Lines 617–623 of De Rerum Natura, book VI:
Praeterea, magnam sol partem detrahit æstu.
Quippe videmus enim vestes humore madentes
Exsiccare suis radiis ardentibu’ solem.
At pelage multa et late substrata videmus.
Proinde, licet quamvis ex unoquoque loco sol
Humoris parvam delibet ab æquore partem;
Largiter in tanto spatio tamen auferet undis.
Here's my attempt at a translation:
Furthermore, the Sun draws off a large part of [the oceans' water] with its heat.
For certainly we see that clothes dripping with moisture
are dried out by the Sun's fiery rays.
And we see the many seas stretched out below [the Sun].
So, it can be seen that out of any one spot,
however small a part of the moisture the Sun takes away,
it still takes abundantly in such a space from the waves.

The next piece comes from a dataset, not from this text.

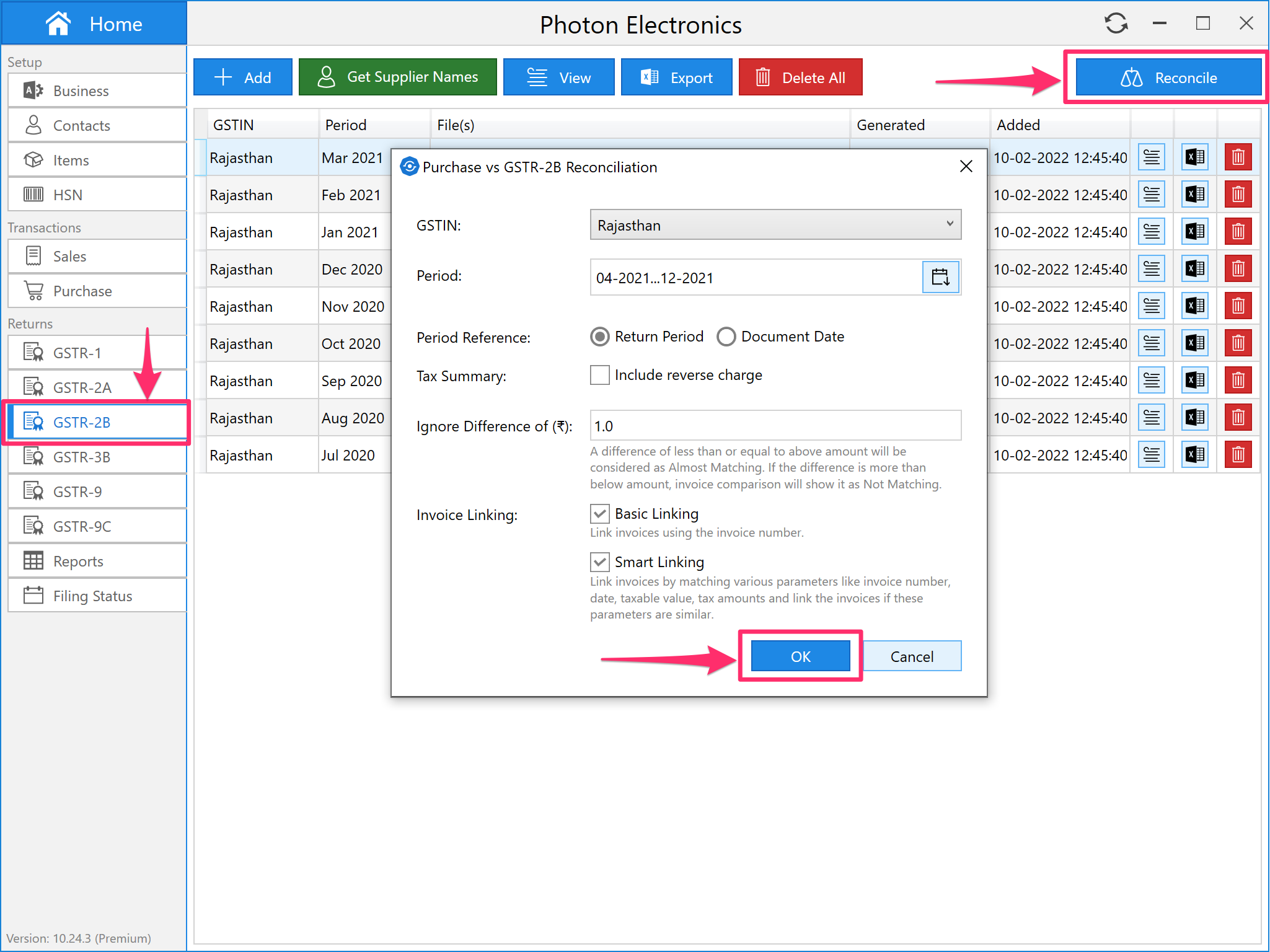This screenshot has width=1270, height=952.
Task: Uncheck the Basic Linking checkbox
Action: click(600, 514)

I'm wondering if I've got in tanto spatio wrong, maybe influenced too much by the English word "space". Does Lucretius mean something more like "to that extent"? Or might he even mean something like "However little water the Sun takes from that spot, it becomes a great amount because of the waves that pass through it"? Or simply, "The ocean is very big (such a space!), so even if only a little water is lost in any one spot, a vast amount is lost over the ocean as a whole'?